## Task input

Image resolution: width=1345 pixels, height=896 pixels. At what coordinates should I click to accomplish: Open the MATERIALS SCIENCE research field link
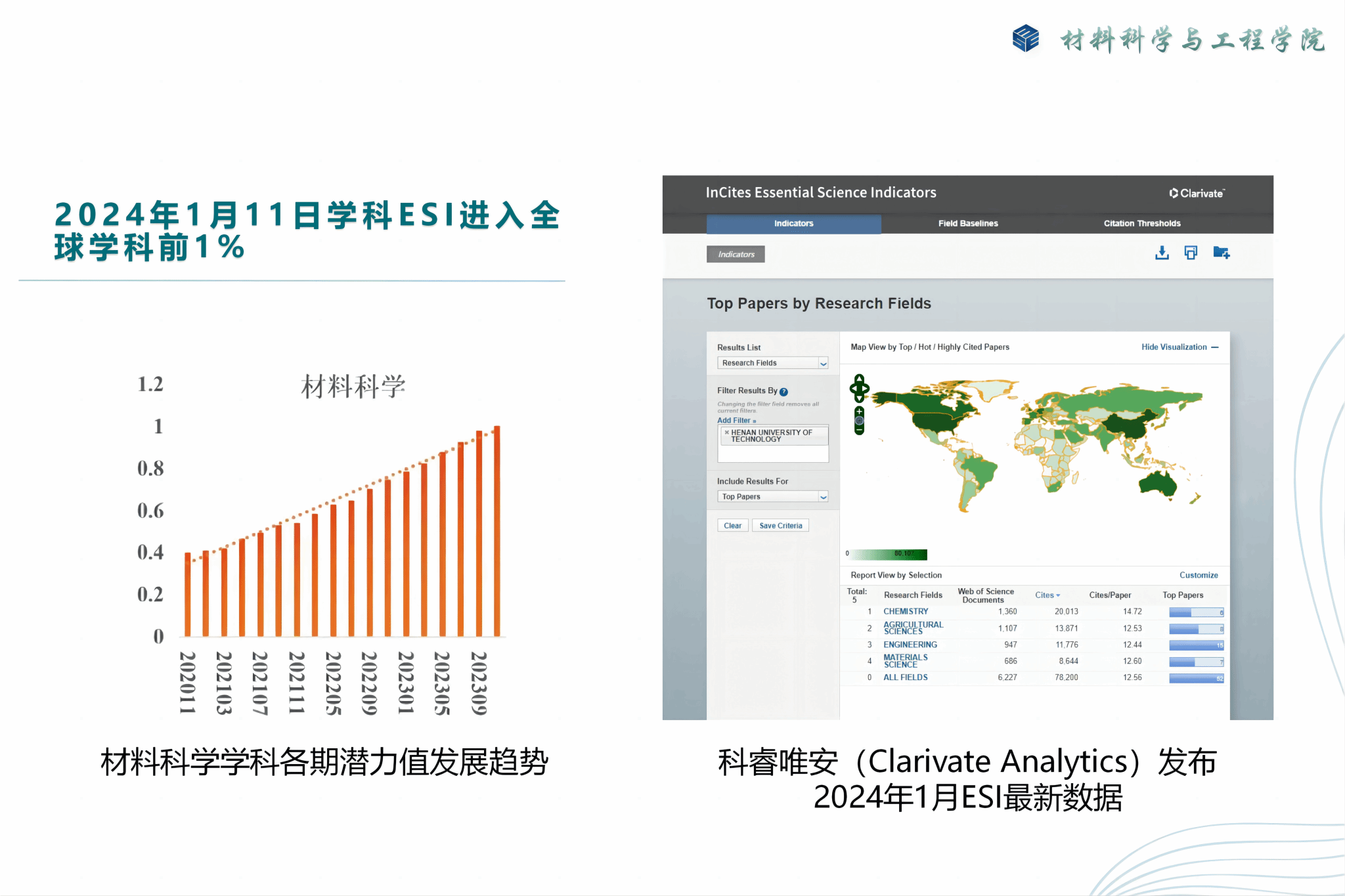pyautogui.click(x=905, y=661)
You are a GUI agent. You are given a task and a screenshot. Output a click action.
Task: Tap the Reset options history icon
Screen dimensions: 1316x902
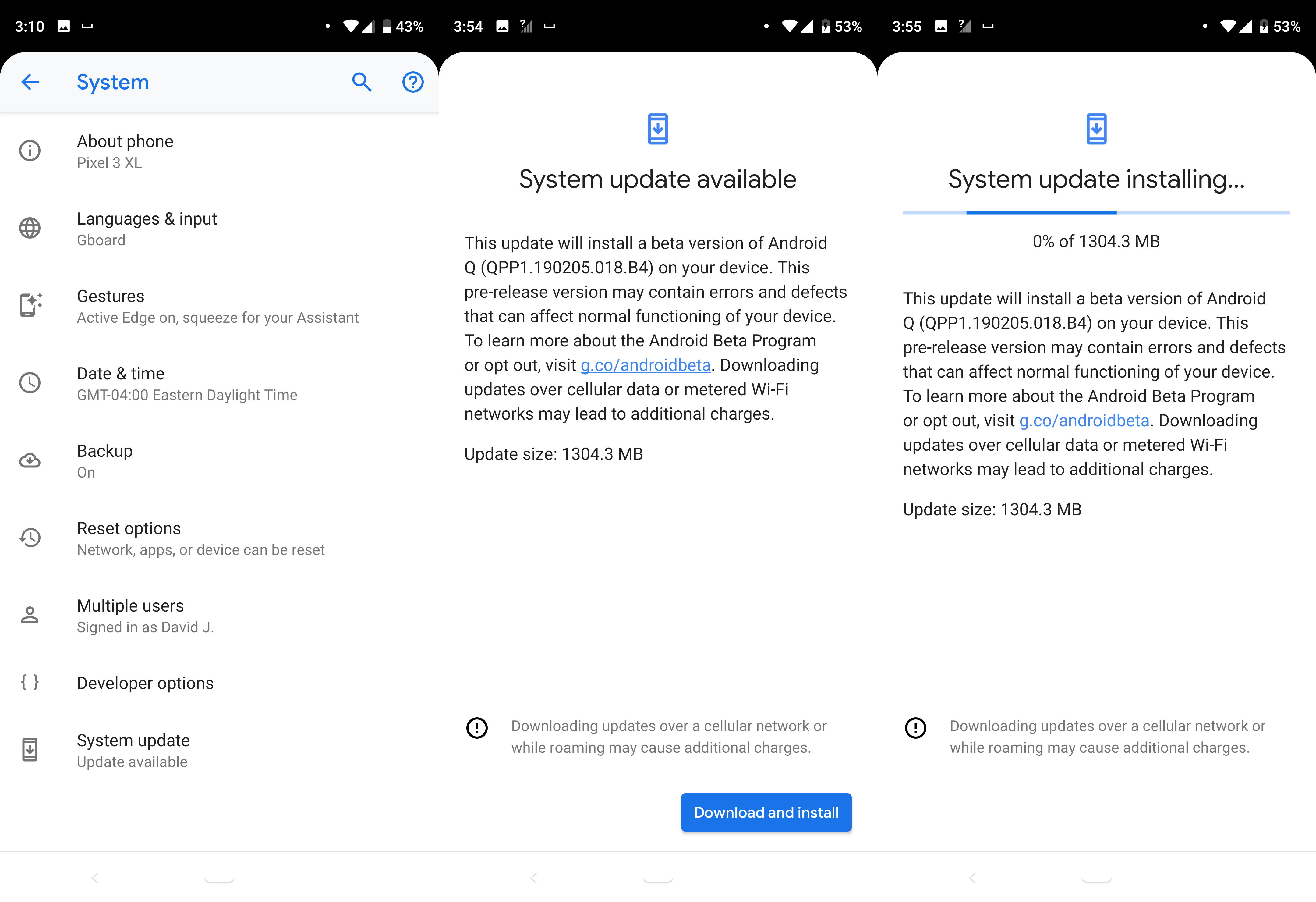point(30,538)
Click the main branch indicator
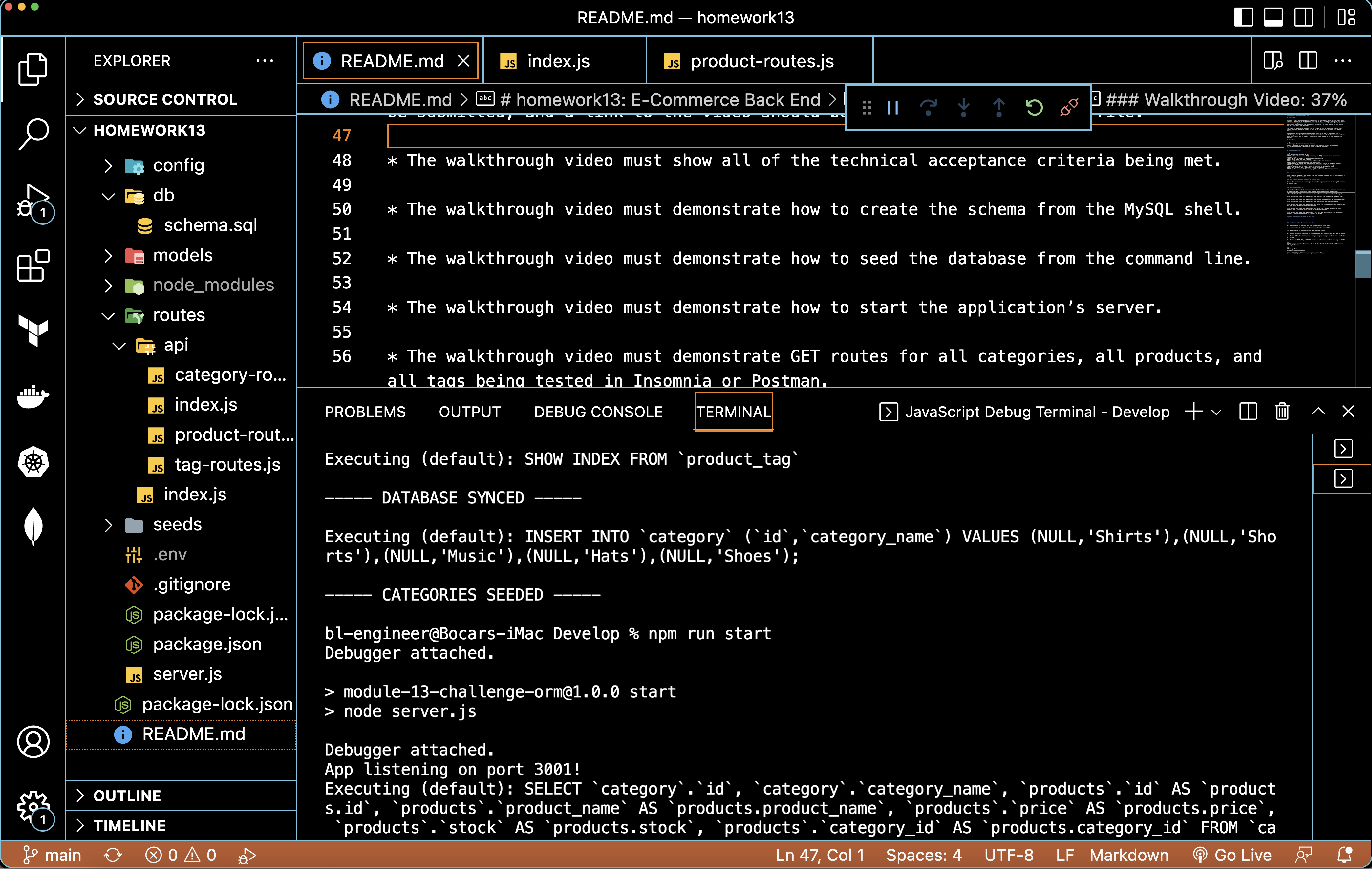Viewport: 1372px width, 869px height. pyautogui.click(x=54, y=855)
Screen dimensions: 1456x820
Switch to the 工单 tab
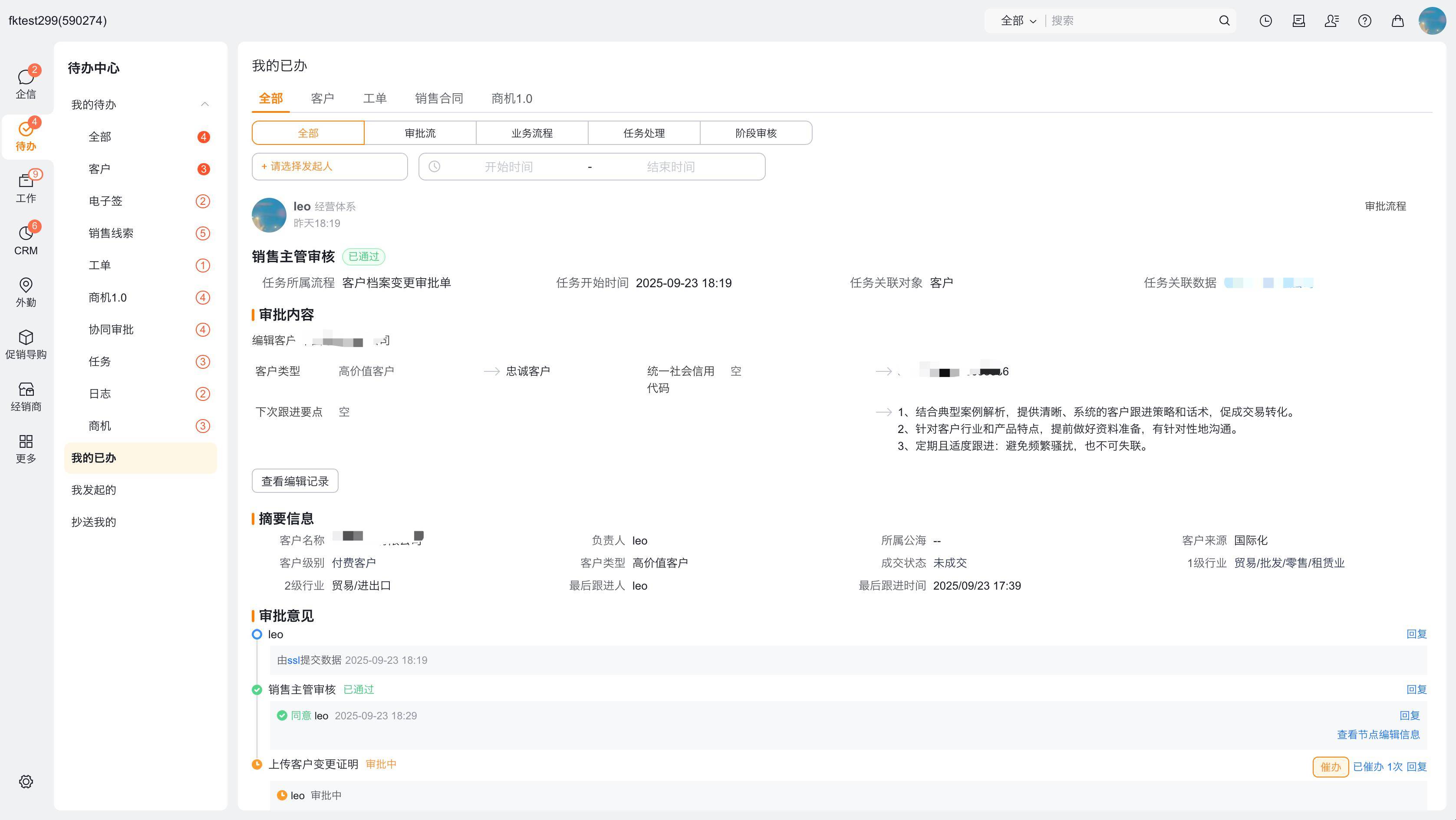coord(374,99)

* * *

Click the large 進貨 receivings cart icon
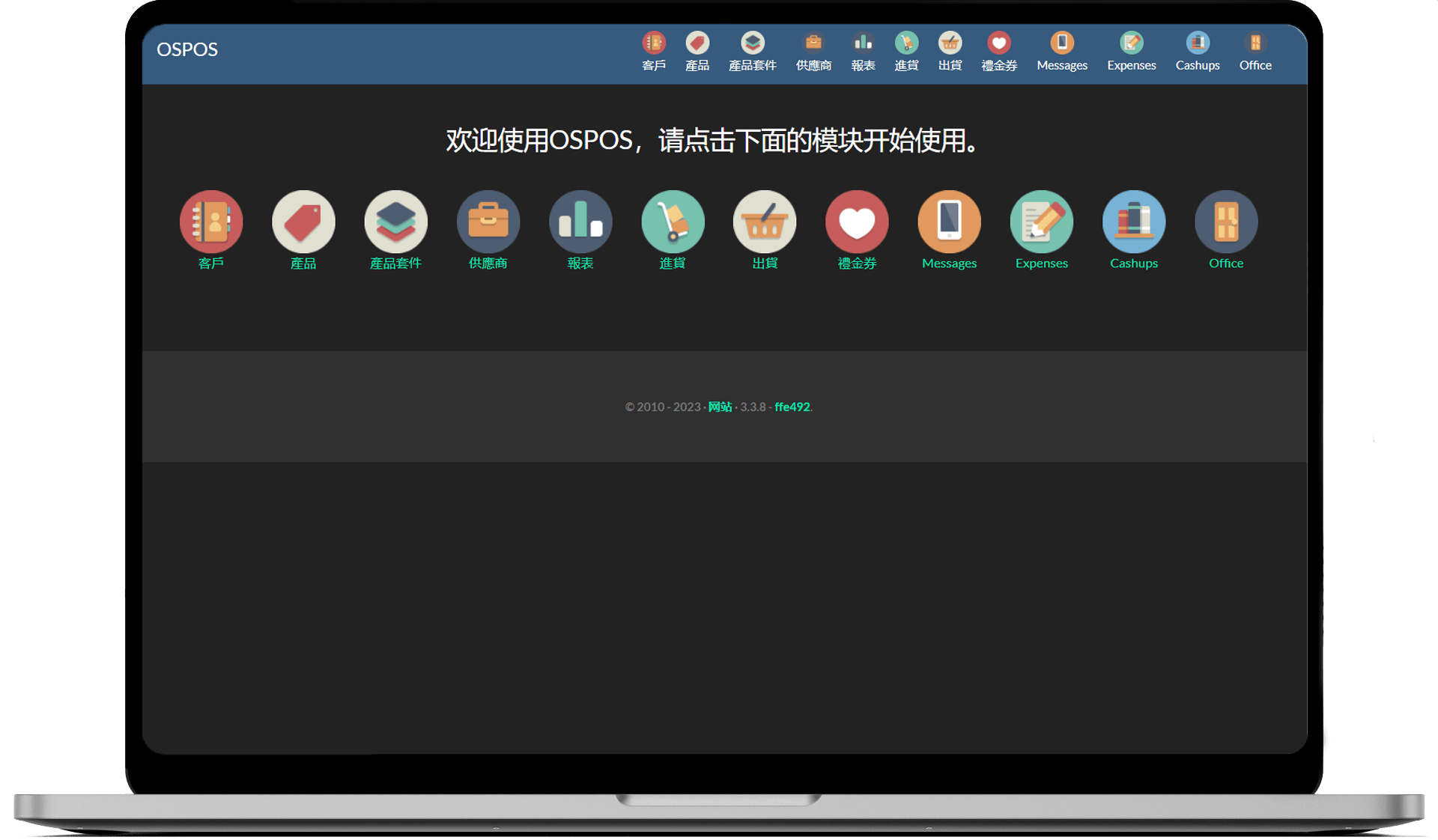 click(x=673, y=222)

## Work instructions
Could you write out exactly the lines of the data above that run from the one holding "Image resolution: width=1345" to the one holding "Task: Tap the Reset options history icon", with both ends in and all pictures out?

## The completed task
Image resolution: width=1345 pixels, height=896 pixels. At what coordinates should I click to accomplish: Open the MATERIALS SCIENCE research field link
pyautogui.click(x=905, y=661)
You are a GUI agent. You are given a task and a screenshot. Output a click action.
Task: Tap the Reset options history icon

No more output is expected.